Sacred Heart, MN., takes the top honors in the “who had the most snow” competition. The Renville County town had 17.3.”

There’s a fair chance that this is the first time you’ve heard of Sacred Heart (unless you travel US 212 frequently) , so we provide this glimpse into the new snow capital of Minnesota.

* The city is one square mile big, according to the Census Bureau.

* The median house price there is about $47,000, compared to $200,000 in Minnesota as a whole. The median rent is $481 a month.

* Population: 500.

* Unemployment is 4.5% but 11 percent of the people live below the poverty level.

* At one point, thanks primarily to the railroad (Hastings & Dakota Railway), Sacred Heart had two elevators, two hardware stores, three general stores, two hotels, a blacksmith shop and a saloon, according to the city’s website. These included: Paulson’s General Store, Nordstrom’s Drug, and Oslund’s Cash Store.

* It has its own telephone company: The Sacred Heart Telephone Company

* There is a payphone booth on the main drag.

* The most photographed building in town appears to be the Hotel Sacred Heart.

* It has four churches, all Lutheran.

* There’s no mail delivery. You have to go to the Post Office.

* It used to be called Reishus. Olaf S. Reishus was the postmaster.
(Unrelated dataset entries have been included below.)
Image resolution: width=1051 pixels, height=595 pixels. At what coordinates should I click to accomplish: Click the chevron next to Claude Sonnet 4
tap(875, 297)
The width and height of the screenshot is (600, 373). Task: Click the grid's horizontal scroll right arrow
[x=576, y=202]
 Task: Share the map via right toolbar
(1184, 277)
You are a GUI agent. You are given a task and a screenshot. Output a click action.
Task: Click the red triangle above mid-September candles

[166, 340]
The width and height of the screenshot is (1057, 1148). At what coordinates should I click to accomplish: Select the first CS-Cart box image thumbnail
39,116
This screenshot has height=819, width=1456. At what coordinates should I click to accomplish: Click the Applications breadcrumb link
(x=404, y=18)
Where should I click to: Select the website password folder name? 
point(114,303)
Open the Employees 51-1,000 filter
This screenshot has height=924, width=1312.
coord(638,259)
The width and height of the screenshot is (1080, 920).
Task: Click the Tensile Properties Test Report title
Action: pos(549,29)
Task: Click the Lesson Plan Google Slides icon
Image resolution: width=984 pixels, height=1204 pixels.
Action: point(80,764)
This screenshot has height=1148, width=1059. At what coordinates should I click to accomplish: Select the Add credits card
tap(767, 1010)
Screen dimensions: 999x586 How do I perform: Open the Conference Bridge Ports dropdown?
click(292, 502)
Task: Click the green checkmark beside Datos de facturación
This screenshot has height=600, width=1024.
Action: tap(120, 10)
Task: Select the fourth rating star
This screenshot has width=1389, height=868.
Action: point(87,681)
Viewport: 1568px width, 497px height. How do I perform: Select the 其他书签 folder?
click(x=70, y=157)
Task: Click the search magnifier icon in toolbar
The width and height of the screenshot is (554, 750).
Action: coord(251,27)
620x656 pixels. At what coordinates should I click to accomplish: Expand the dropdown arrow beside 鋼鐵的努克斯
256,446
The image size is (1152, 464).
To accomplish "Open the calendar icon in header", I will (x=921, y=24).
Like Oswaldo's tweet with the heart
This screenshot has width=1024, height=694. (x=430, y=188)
* Here are some historical photos from the city.

  • Robert Moffitt

    I’m on Highway 212 pretty regularly for my job, and I have stopped in Sacred Heart for fuel, but have never visited the business district. Looks like a nice little town. I’ll pay them a visit next time I’m in the neighborhood.

  • David Fenner

    I spent some time in the Willmar area this past summer and visited some of my favorite towns along Highway 212. Sacred Heart had it’s own high school until the ’80s (the building is closed but still exists in town). In fact, there were 9 high schools in the 45 mile stretch of Highway 212 from Brownton on the east end to Sacred Heart on the west end (Brownton, Stewart, Buffalo Lake, Hector, Bird Island, Olivia, Danube, Renville, Sacred Heart). All but Olivia were part of the former 212 Conference for athletics from 1947 to 1973 when consolidation of schools along the route started to occur. I still groan a little when I read a sports score today in the St. Paul/Minneapolis papers for Sacred Heart; they mean the private school in East Grand Forks, not Sacred Heart, Minnesota. The students today attend school in Renville which is called Renville County West. The current superintendent I talked to this past summer indicated the Sacred Heart school building is for sale.